1932 Cadillac Convertible Coupe: True glamor

Staff reports
Farm Forum

After retiring from a career in the military, Jim George returned to the farm where he had grown up. With a patience that seems inherent in farmers, he thought long and hard before finally deciding to get an antique car.

“I’m a GM man,” says George, narrowing his choice to old General Motors vehicles. After looking at thousands of pictures of antique cars, he decided he couldn’t go wrong with anything from the 1932 model year.

“I just like the looks of 1932 cars,” says George. His dream car had to be a convertible coupe. And if the top didn’t go down, he didn’t want it.

After more than a year of chasing down disappointments, George found a 1932 Cadillac convertible coupe for sale in Canada. He was told the car’s history, which began in Los Angeles, where it reportedly was purchased by a movie studio. The studio owned the car 29 years. From 1961 to 1998 an Ohio antique automobile collector owned the 17-foot-long Cadillac before selling it to the Canadian dealer.

After examining pictures of the Cadillac convertible coupe and hearing it described over the telephone, George engaged in several months of negotiations. The agreement was that the Cadillac would be trucked to Virginia, and if the vehicle was as advertised, then there would be a purchase.

George watched as the green Cadillac was unloaded off the truck and the 353-cubic-inch, 115-horsepower V-8 engine was fired up. The motor was silky smooth, running virtually in silence. A 6-volt battery in a compartment behind the right side mount provided the juice to start the car, while a 2-inch updraft carburetor fed fuel to the big engine. George carefully drove the Cadillac over his grease pit, where he examined the parts of the car not normally visible. “The prettiest part of the car,” he said, “is the underneath part of it.”

The 4,675-pound Cadillac came equipped with dual side-mounted spare tires with metal shrouds, a chrome-plated goddess radiator cap ornament and a pair of Trippe lights. After the inspection George said, “I found the car better than advertised in some ways and not as good in others.” By and large the old Cadillac was satisfactory, so he bought it.

George changed all of the fluids, including those in the 30-gallon gasoline tank and the 26-quart cooling system and put 8 quarts of oil in the crankcase. The Cadillac rides on a 134-inch wheelbase supported by 7.00×17-inch white sidewall tires mounted on yellow wire wheels with 40 spokes each.

A number of firsts occurred on the 1932 Cadillac. The instrument cluster was moved from the center of the dashboard to the left in front of the driver. To make the gauges more visible, Cadillac dropped one of the four spokes in the steering wheel.

The two large instruments anchoring either end of the instrument cluster are the clock, at left, and the 110-mph speedometer on the right.

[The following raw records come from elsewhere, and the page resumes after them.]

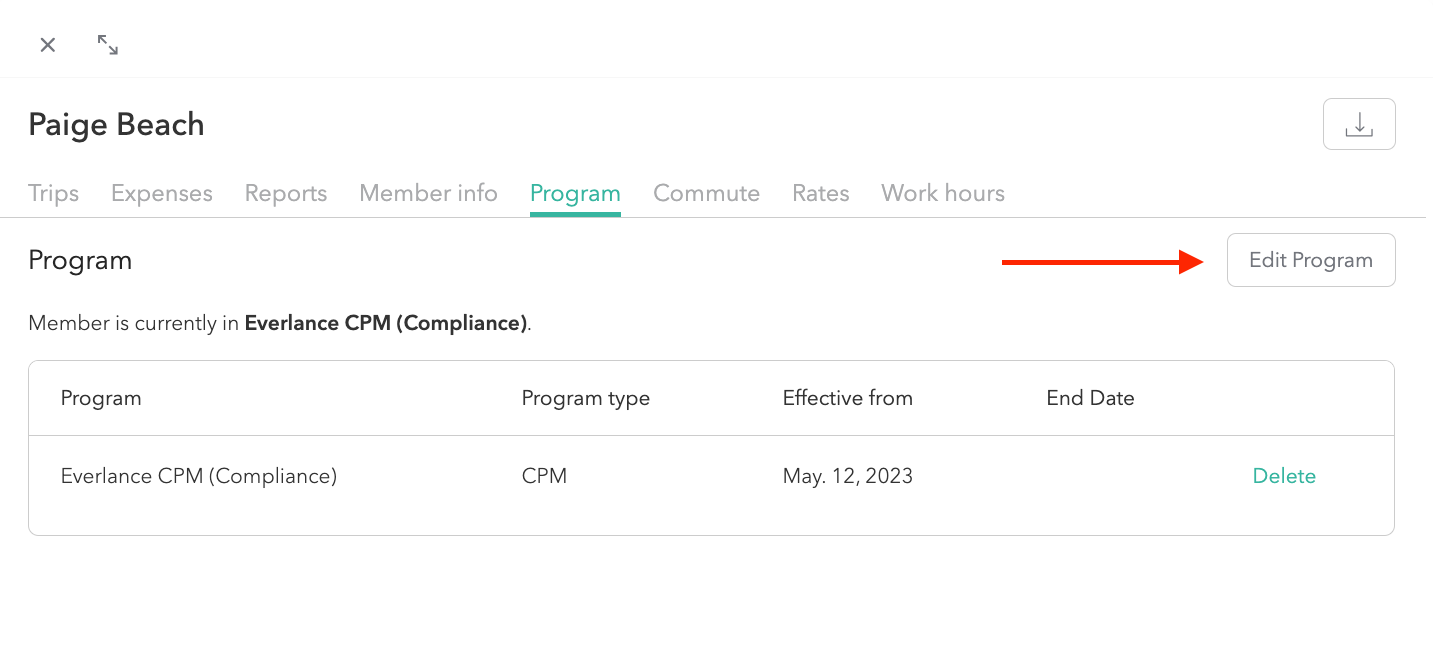Image resolution: width=1440 pixels, height=654 pixels.
Task: Select the Member info tab
Action: click(x=428, y=193)
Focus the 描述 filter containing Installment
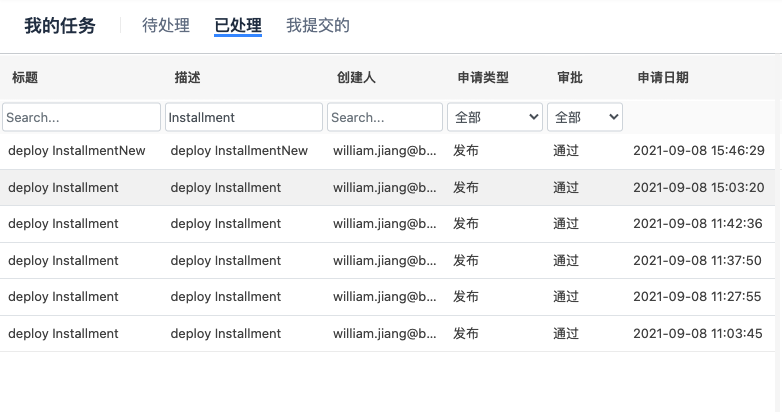The image size is (782, 412). 244,117
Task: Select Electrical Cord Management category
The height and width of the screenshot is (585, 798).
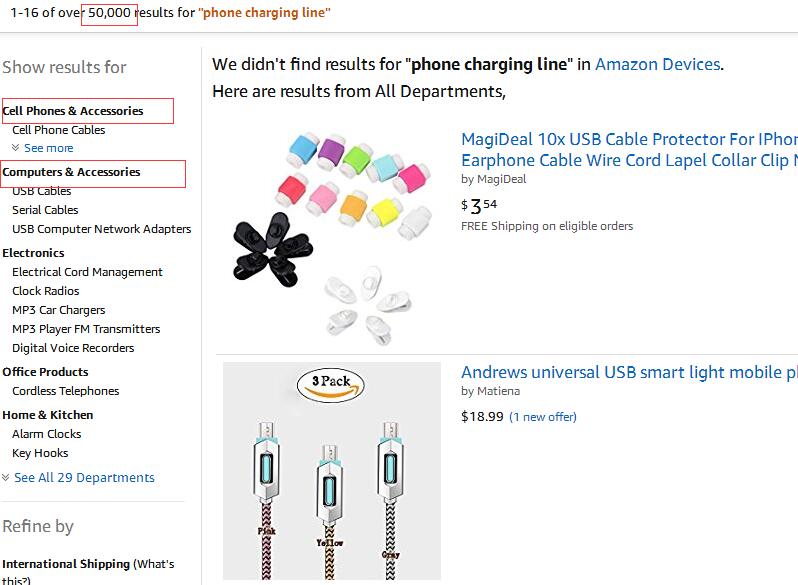Action: [x=87, y=272]
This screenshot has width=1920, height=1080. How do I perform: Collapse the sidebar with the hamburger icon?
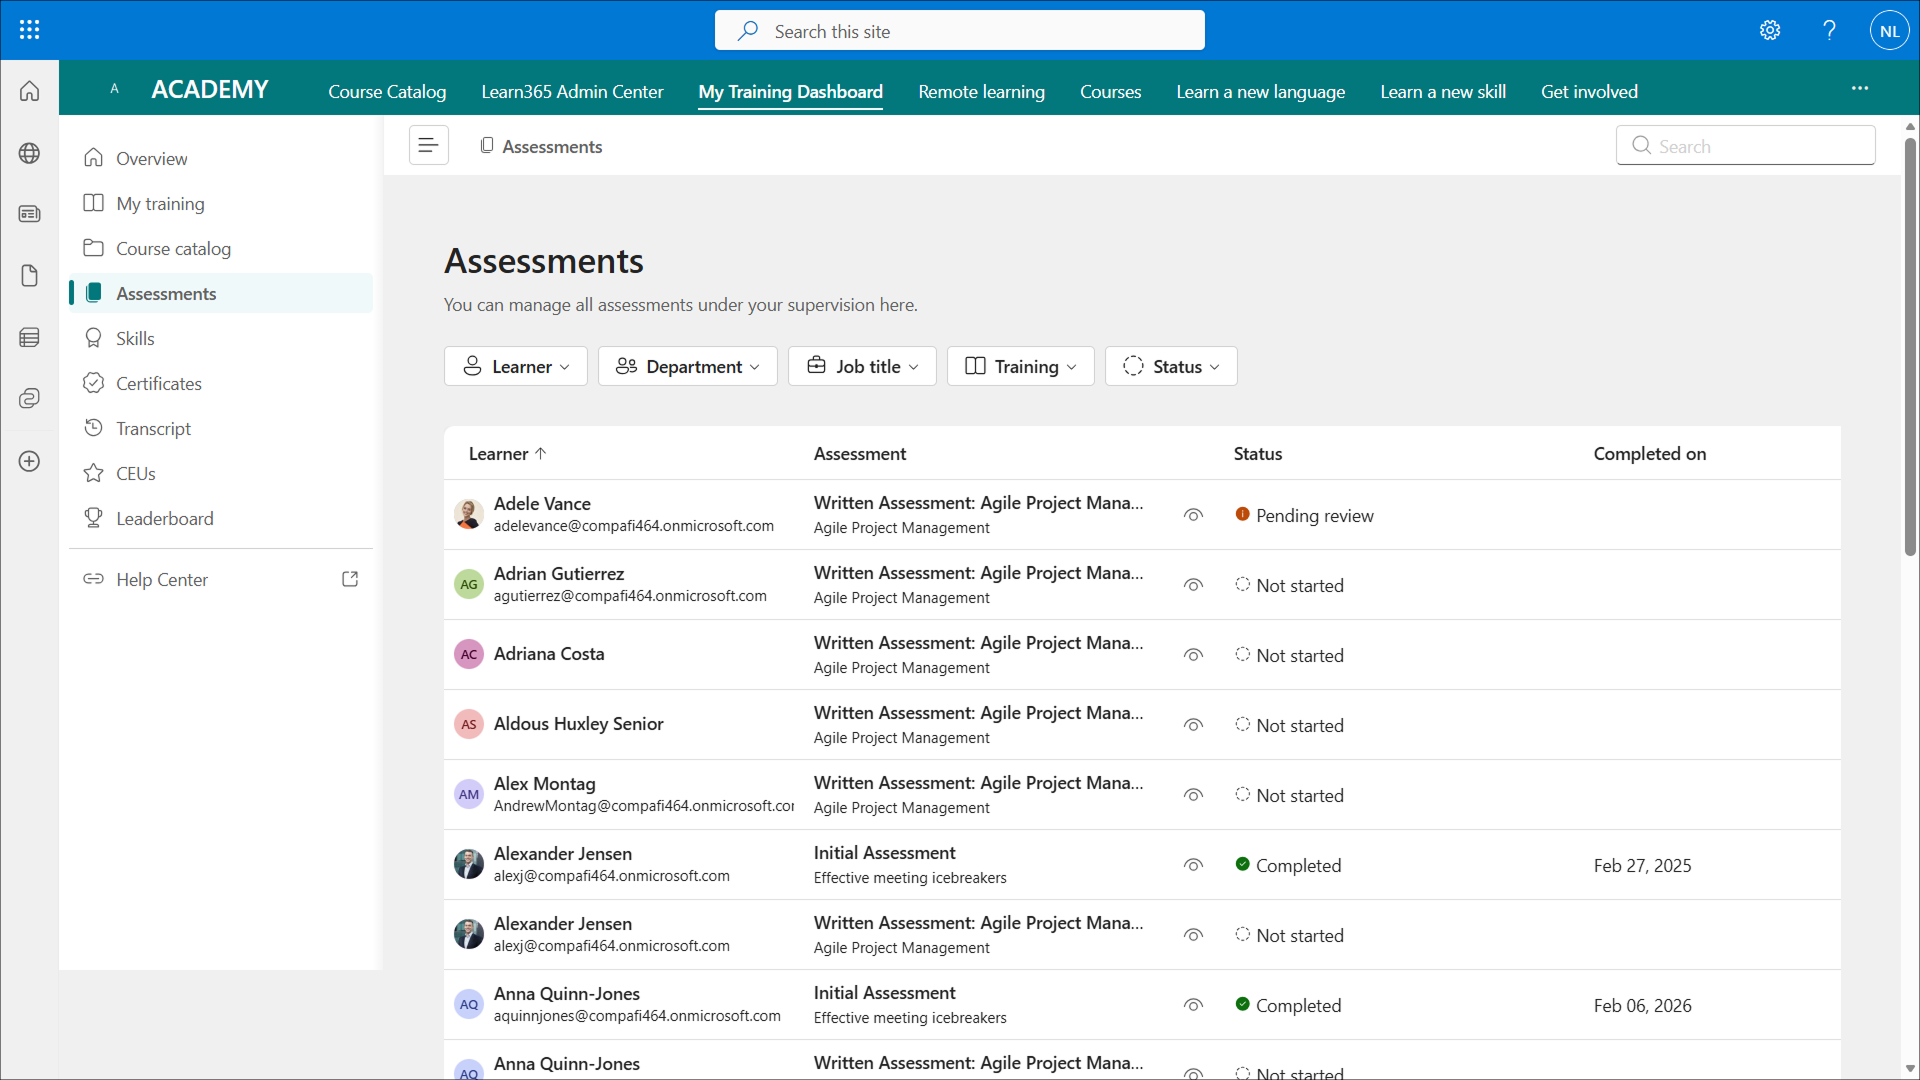click(428, 146)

To the left of the centrally located temperature gauge are the gasoline gauge, top, and the ride regulator, bottom. To the right of the temperature gauge are the ampere meter, top, and oil pressure gauge, bottom.

Above the walnut dashboard each wiper has its own control. Sprouting from the floor is not only the gearshift lever, but the hand brake as well. In the center of the dashboard in a vertical progression are from the top: lighter, throttle, choke and ignition. After the ignition switch is turned on, the starter is pressed with the driver’s right toe as the accelerator is operated with the heel.

A pair of gracefully curved landau bars stand ready to help lower the convertible fabric top. The rear window is glass, and the fabric panel holding it is secured by seven snaps. While driving with the top raised, George can leave the rear window panel open to ease communication with any rumble seat passengers.

Very few Cadillacs like this one were built. When new it carried a base price of $2,945.